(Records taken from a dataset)

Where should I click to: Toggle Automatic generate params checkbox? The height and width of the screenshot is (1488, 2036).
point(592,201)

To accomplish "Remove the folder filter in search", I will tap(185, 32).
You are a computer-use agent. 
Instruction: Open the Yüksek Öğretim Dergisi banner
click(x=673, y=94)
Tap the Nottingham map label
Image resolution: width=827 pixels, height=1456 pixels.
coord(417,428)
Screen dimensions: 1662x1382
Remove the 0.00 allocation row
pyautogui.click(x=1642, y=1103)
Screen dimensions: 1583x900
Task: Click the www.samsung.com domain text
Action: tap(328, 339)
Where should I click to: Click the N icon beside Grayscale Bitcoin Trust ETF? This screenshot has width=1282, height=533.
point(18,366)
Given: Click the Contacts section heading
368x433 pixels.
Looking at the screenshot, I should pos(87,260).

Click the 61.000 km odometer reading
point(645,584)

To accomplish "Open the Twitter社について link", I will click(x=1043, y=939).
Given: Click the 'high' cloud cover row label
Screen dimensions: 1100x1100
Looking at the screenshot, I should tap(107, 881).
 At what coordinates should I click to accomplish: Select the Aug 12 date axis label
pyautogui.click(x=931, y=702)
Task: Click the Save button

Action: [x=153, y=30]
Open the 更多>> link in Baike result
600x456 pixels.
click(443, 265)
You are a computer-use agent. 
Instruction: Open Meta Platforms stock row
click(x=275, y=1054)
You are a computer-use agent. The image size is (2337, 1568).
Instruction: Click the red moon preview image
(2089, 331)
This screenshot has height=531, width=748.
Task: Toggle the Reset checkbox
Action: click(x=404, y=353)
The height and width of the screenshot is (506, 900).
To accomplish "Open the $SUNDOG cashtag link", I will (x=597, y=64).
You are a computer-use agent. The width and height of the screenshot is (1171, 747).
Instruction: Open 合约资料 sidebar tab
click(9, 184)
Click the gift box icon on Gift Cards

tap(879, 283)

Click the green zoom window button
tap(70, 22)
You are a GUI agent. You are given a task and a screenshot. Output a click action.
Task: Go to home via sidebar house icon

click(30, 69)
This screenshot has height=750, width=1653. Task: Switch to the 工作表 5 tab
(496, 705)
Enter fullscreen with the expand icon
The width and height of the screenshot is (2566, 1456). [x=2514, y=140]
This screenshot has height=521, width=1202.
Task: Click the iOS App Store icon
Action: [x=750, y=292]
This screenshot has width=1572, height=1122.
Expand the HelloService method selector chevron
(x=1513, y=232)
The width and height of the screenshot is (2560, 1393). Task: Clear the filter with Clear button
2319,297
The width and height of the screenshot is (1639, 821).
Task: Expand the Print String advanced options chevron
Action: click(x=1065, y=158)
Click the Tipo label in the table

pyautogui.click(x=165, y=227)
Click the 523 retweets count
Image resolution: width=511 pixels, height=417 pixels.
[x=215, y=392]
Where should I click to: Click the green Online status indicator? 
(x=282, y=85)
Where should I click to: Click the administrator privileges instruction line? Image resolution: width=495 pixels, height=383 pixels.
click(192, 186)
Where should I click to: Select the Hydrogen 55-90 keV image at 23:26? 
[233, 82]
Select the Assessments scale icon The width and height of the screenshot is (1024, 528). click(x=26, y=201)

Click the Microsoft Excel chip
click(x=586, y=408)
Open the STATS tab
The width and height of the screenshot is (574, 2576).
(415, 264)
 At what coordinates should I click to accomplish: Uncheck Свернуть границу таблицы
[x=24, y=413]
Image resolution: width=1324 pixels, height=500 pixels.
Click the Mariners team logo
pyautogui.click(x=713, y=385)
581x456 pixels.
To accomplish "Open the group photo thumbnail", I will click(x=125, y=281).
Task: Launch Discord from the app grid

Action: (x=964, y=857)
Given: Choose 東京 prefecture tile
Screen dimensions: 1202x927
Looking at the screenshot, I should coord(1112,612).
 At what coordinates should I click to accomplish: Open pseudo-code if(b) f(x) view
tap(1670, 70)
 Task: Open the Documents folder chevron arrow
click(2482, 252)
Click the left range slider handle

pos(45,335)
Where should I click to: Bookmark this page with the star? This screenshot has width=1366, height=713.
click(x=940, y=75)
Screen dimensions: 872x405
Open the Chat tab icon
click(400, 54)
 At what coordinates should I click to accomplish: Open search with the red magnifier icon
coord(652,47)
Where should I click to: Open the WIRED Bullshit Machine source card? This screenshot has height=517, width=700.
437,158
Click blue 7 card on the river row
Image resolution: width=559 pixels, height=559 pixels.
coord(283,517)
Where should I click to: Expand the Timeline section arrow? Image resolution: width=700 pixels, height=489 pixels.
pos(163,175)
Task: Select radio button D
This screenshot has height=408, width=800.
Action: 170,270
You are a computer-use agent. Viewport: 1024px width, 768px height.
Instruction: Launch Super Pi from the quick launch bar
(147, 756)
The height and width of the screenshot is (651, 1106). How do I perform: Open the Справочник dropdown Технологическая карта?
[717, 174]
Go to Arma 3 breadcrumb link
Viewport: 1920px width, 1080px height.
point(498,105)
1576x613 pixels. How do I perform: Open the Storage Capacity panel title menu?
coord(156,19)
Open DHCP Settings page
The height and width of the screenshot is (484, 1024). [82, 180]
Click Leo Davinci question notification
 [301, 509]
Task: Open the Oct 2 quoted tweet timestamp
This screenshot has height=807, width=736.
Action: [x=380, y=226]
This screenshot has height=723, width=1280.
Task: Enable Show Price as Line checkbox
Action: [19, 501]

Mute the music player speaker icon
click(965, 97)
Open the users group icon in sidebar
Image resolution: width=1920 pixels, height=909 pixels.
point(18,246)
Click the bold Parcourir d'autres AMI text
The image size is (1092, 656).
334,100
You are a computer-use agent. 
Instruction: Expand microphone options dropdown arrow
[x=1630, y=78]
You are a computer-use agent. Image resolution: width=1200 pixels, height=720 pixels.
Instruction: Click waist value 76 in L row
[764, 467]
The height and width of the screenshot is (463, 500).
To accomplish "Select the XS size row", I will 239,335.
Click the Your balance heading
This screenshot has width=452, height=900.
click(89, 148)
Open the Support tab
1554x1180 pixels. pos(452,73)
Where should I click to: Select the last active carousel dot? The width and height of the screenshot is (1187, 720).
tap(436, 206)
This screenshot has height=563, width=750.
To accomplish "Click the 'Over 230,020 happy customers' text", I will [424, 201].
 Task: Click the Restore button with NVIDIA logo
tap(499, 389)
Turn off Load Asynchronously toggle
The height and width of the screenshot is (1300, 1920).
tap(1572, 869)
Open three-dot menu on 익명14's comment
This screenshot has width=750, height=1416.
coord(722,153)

§ **What the task requires**
How many lines in the records above contain the word "section"? Reply with the number only.

§ **Written reply**
2